Saudi Crown Prince Mohammed bin Salman

Saudi Crown Prince Mohammed bin Salman attends the G20 Leaders' Summit in Riyadh, Saudi Arabia on October 30, 2021.

(Photo: Royal Court of Saudi Arabia/Anadolu Agency via Getty Images)

Report Shows How Governments Reach Beyond Their Borders to Crush Dissent

Human Rights Watch examines how repressive governments use harassment, surveillance, and assassination to target dissidents.

A report published Thursday by Human Rights Watch details how governments around the world relentlessly target dissidents, journalists, and others beyond their borders, resorting to threats, harassment, and even abduction and assassination to silence those perceived as threats.

"Transnational repression looks different depending on the context," notes the new report. "Recent cases include a Rwandan refugee who was killed in Uganda following threats from the Rwandan government; a Cambodian refugee in Thailand only to be extradited to Cambodia and summarily detained; and a Belarusian activist who was abducted while aboard a commercial airline flight. Transnational repression may mean that a person's family members who remain at home become targets of collective punishment, such as the Tajik activist whose family in Tajikistan, including his 10-year-old daughter, was detained, interrogated, and threatened."

The report—titled "We Will Find You": Global Look at How Governments Repress Nationals Abroad—also highlights the well-known case of Jamal Khashoggi, a journalist and dissident who was violently murdered inside the Saudi consulate in Istanbul in 2018.

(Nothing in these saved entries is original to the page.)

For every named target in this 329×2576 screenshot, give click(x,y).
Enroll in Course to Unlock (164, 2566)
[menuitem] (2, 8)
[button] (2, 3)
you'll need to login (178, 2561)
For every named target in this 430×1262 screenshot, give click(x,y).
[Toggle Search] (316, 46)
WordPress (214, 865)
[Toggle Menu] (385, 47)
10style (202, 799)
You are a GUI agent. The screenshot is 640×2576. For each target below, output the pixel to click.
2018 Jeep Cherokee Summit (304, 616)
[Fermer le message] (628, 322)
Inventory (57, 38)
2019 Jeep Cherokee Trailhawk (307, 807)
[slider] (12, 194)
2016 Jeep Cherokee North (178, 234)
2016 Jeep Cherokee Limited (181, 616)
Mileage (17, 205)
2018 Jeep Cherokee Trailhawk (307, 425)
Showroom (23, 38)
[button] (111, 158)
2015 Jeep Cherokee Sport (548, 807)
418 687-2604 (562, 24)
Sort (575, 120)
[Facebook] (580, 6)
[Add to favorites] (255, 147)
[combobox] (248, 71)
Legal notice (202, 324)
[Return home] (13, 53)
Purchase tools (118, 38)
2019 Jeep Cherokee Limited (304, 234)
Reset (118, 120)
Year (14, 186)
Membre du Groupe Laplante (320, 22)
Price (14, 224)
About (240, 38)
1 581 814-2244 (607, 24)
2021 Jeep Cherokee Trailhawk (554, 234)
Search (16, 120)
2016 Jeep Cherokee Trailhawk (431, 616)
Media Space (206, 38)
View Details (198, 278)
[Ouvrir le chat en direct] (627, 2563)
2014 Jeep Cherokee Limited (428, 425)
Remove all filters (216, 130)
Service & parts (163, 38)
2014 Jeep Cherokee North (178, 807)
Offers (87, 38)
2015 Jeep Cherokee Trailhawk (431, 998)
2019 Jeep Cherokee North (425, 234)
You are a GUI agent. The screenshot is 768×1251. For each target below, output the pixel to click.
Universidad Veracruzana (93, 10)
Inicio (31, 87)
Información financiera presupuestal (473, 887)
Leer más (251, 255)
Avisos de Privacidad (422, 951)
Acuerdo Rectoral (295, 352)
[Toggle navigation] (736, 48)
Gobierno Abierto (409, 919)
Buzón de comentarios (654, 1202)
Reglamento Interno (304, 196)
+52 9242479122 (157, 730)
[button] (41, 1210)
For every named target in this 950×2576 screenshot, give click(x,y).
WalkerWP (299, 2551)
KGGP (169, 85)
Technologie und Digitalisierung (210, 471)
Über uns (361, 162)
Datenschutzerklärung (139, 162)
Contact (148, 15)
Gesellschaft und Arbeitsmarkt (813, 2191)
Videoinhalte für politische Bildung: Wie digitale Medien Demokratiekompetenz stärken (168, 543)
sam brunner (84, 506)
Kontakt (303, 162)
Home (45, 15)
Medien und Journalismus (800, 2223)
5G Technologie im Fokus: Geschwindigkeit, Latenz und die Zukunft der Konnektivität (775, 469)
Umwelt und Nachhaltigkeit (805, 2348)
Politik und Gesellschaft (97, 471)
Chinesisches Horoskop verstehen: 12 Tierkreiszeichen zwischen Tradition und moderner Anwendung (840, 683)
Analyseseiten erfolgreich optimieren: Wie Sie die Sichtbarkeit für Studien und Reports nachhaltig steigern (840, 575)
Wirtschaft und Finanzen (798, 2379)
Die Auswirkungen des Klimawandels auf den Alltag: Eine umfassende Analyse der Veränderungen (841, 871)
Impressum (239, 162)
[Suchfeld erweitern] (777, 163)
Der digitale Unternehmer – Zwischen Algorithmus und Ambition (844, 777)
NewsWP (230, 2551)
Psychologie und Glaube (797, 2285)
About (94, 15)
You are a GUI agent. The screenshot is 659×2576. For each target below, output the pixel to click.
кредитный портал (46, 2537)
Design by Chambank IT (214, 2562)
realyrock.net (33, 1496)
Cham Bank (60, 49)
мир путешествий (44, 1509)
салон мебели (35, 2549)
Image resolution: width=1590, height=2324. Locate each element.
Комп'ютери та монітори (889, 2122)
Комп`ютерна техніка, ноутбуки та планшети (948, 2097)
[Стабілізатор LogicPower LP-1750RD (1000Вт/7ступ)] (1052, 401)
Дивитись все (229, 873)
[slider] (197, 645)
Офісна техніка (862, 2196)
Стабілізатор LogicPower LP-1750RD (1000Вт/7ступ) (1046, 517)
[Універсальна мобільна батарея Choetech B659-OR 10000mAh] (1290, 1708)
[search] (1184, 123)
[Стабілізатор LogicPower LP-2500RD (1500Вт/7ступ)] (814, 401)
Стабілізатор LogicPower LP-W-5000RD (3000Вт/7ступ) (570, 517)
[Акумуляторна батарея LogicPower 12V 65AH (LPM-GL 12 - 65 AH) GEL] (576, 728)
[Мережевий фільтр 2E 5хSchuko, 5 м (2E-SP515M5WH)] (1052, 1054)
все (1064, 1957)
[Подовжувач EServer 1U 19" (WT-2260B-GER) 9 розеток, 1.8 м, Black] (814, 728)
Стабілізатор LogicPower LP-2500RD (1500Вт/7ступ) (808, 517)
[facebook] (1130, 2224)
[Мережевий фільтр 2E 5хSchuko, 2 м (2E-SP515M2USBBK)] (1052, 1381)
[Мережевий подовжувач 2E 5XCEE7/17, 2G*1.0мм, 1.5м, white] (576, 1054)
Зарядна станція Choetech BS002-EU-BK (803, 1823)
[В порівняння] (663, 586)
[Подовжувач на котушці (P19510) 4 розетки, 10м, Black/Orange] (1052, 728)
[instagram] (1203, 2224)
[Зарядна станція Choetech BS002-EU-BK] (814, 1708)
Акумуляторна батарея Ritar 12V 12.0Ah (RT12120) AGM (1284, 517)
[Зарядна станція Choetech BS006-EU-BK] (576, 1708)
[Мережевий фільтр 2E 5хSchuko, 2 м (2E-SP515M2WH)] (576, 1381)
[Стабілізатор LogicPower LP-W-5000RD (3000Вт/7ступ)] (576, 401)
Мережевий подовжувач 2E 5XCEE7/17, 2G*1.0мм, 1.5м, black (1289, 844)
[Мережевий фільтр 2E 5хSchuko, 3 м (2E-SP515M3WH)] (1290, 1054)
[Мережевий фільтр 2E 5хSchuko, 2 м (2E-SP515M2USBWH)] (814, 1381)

U.S. intelligence agencies concluded that Crown Prince Mohammed bin Salman, the de facto ruler of Saudi Arabia, "approved" the operation. Khashoggi's remains were never found.

The Saudi regime, an ally of the U.S., uses a number of tactics to silence dissidents, the new report notes, pointing to the targeting of family members of government critics, arbitrary arrests and disappearances, and surveillance.

In total, the report examines more than 75 cases of transnational repression committed by over two dozen governments.

"Governments responsible for transnational repression should be on notice that their efforts to silence critics, threaten human rights defenders, and target people based on their identity are no less problematic abroad than they are at home," the report states.

The new report comes after the United Kingdom's High Court held two days of hearings on whether WikiLeaks founder Julian Assange—an Australian national who has spent the past five years in a high-security London prison—can appeal his extradition to the United States.

Advocacy groups, including Human Rights Watch, have described the case as a "grave" threat to press freedom and an attempt to "intimidate and silence" journalists worldwide.

Bruno Stagno, chief advocacy officer at Human Rights Watch, said Thursday that "governments, the United Nations, and other international organizations should recognize transnational repression as a specific threat to human rights."

"They should prioritize bold policy responses that are in line with a human rights framework and uphold the rights of affected individuals and communities," said Stagno.